> Data shown:
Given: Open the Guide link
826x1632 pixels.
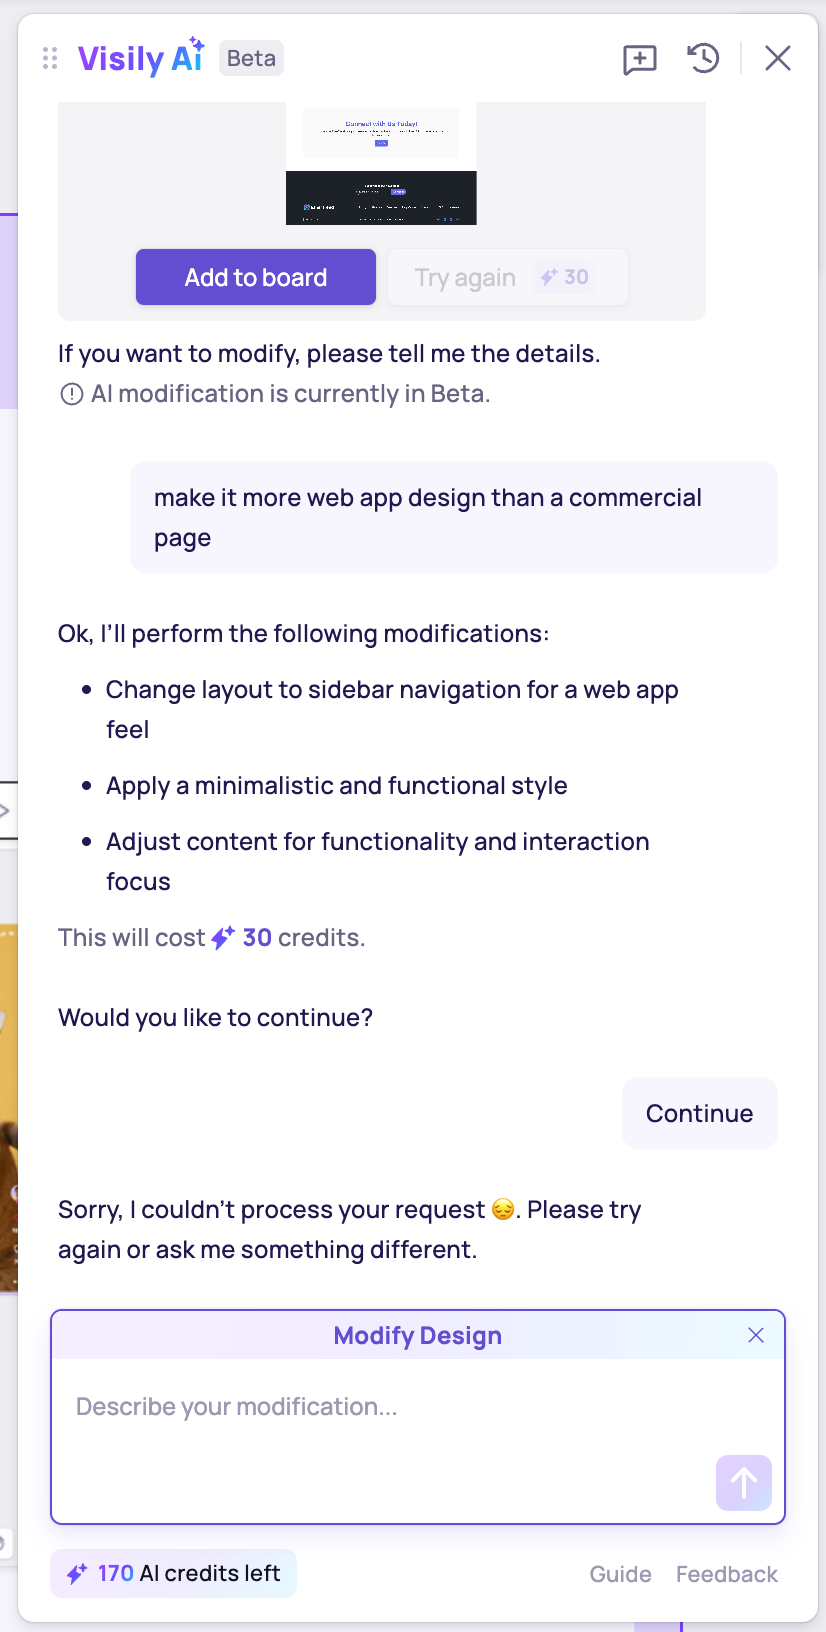Looking at the screenshot, I should coord(621,1574).
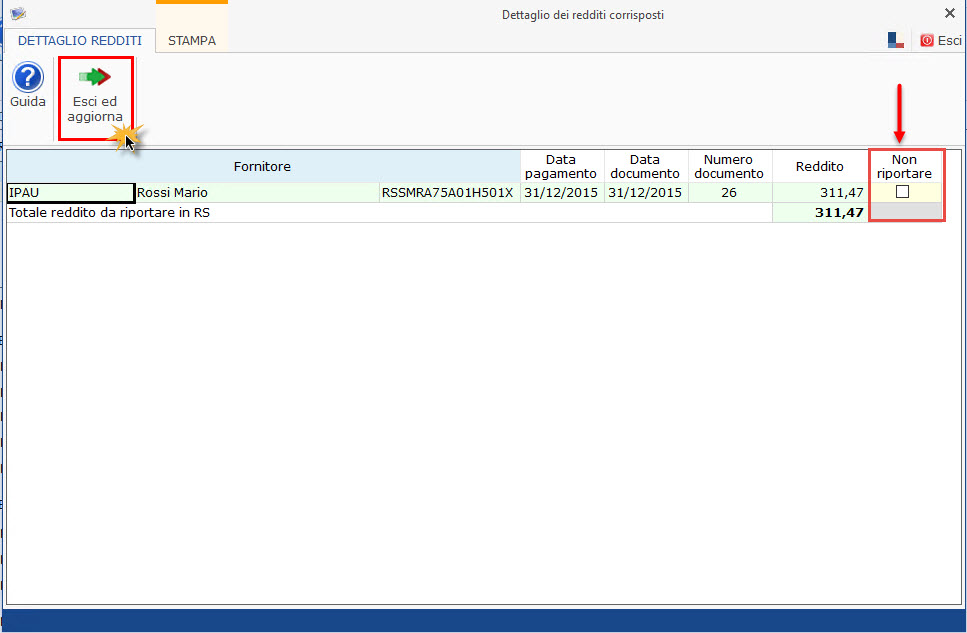Select the IPAU code cell
The width and height of the screenshot is (967, 633).
pyautogui.click(x=70, y=193)
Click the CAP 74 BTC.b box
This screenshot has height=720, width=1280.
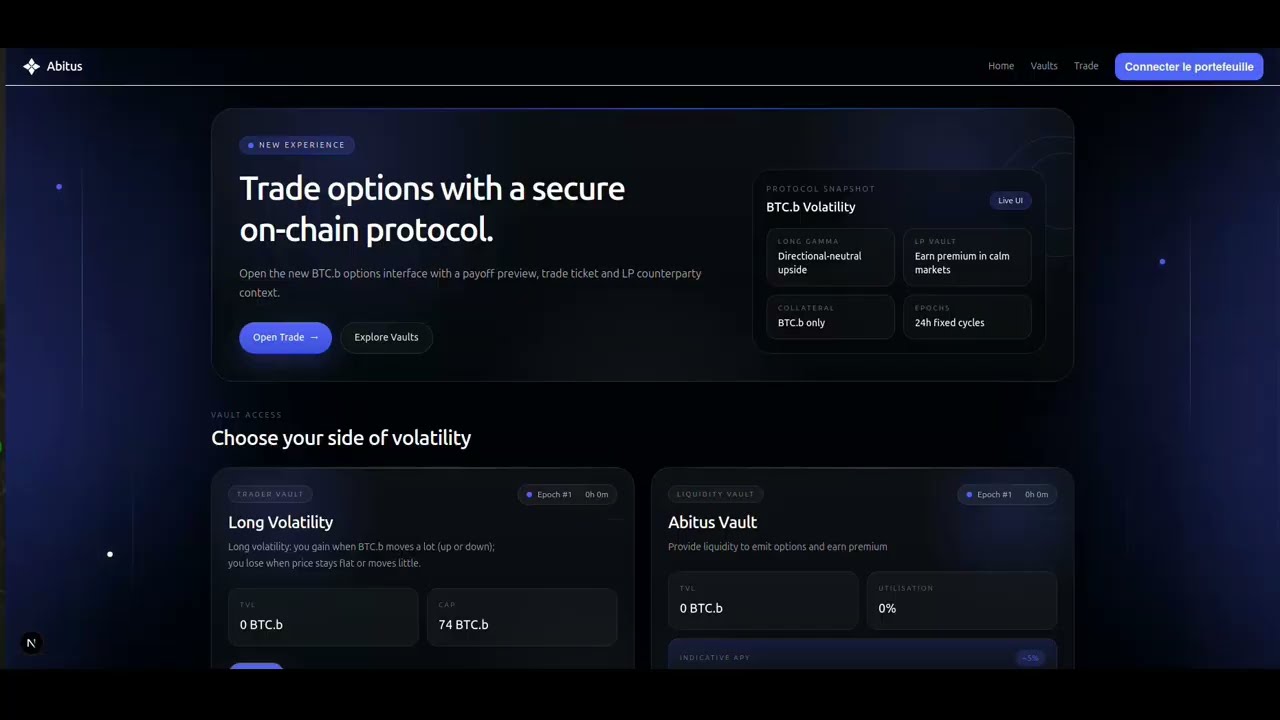[522, 617]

> Goal:
Rewrite the items above, putting "field" wherever "box" appears and keeping everything else the same. Leave the pictures out of your answer.

> Answer to this task:
Given: Open the Guide link
826x1632 pixels.
Looking at the screenshot, I should coord(621,1574).
Select the IPAU code cell
The width and height of the screenshot is (967, 633).
pyautogui.click(x=70, y=193)
Click the CAP 74 BTC.b field
This screenshot has height=720, width=1280.
[522, 617]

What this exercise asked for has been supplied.